When I was growing up my parents had two close friends that we visited often. They were always a unit—Pat'n'Pam—and they were always fun to be around. I remember them playing Scrabble, I remember their laughs, I remember the living room of their house, and I remember the first time I ever ate lentil soup, sitting in their dining room. I do not remember Pam's Oatmeal Cookies.
Pat'n'Pam moved away when I was still young, and our families lost touch soon after. I've tried to find them over the years, and I think of them whenever I see a Scrabble box or eat lentil soup. Oatmeal cookies were, until recently, free of this bittersweet association.
The trials of being the youngest! The rest of my family remembers those oatmeal cookies fondly, even passionately: very small but thick, chewy and intensely oat-y.
A few months ago, the recipe, transcribed by my six-year-old self, was discovered in my mom's recipe files. She sent it to me, along with her notes from the one or two times she had attempted the recipe.
Perhaps I wasn't careful enough when I wrote out that recipe as a child; perhaps Pam had some secret method that I didn't know about. When I first baked the cookies, they spread, thin and lattice-like, to all edges of the sheet. They tasted delicious—the butter along the bottom browned slightly and the sugar caramelized into a satisfying crunch—but they were more useful for an ice cream mix-in than for eating plain.
Two months and half a dozen tries later, we have a cookie that is everything an oatmeal cookie should be: chewy without being tough, thick but not too big, unpretentious but tasting deeply of oats and brown sugar, and entirely without superfluity like raisins or chocolate.
I hesitate to call anything like an oatmeal cookie "perfect"—my blog, with a good dash of irony, is an exception. However, these cookies are the closest to perfect that I've stumbled upon, and they are already winging their way to my grandpa (happy birthday!) and dad (happy latelatelate birthday!). Bake these cookies until the edges are beginning to turn golden brown—they will still be very soft in the middle—then cool completely on the sheets. This will yield a chewy-but-not-tough cookie.
Perfectly Simple Oat Cookies
adapted from Pam's recipe
While these cookies could be made with nothing more than a spoon and some elbow grease, the dough is quite thick, so I recommend a mixer of some kind. You can also make big cookies easily, by using ¼ cup of dough per cookie (you may want only 6 per sheet).
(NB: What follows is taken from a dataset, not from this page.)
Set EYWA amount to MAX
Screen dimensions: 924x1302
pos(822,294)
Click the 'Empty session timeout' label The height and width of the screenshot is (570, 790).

1 ¾ cups all-purpose flour
3 ¼ cups rolled oats
¾ teaspoon baking soda
¾ teaspoon baking powder
generous ¼ teaspoon cassia or cinnamon
½ teaspoon salt (plus a pinch if desired)
1 cup (two sticks) unsalted butter
1 ¼ cups dark brown sugar
½ cup granulated sugar
2 large eggs
2 teaspoons vanilla
Mix the flour, oats, leavening agents, and seasoning in a large bowl until combined.
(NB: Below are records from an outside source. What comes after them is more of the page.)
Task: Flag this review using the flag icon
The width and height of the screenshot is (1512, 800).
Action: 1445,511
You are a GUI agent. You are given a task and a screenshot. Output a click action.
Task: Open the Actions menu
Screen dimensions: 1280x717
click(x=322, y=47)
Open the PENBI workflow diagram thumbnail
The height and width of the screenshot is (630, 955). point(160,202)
In a very large bowl, cream the butter until fluffy. Add the sugars and beat until light and creamy. Add the eggs and vanilla; beat until well combined.
Add the dry ingredients and stir or beat on low speed until well integrated. Cover and refrigerate until well chilled, at least one hour; dough will keep well overnight in the refrigerator.
To bake, preheat oven to 350ºF. Line baking sheets with parchment paper or silicone mats. Scoop dough by rounded tablespoonfuls (about 2 tablespoonfuls each) and arrange on baking sheets. For best results, bake 8-9 cookies at a time.
Bake, two sheets at a time, rotating halfway through cooking time, until the edges are set and beginning to brown, 12-14 minutes total. Transfer sheets to racks and cool cookies on sheets until completely cool, 15-20 minutes.
Store at room temperature in an air-tight tin for up to a week.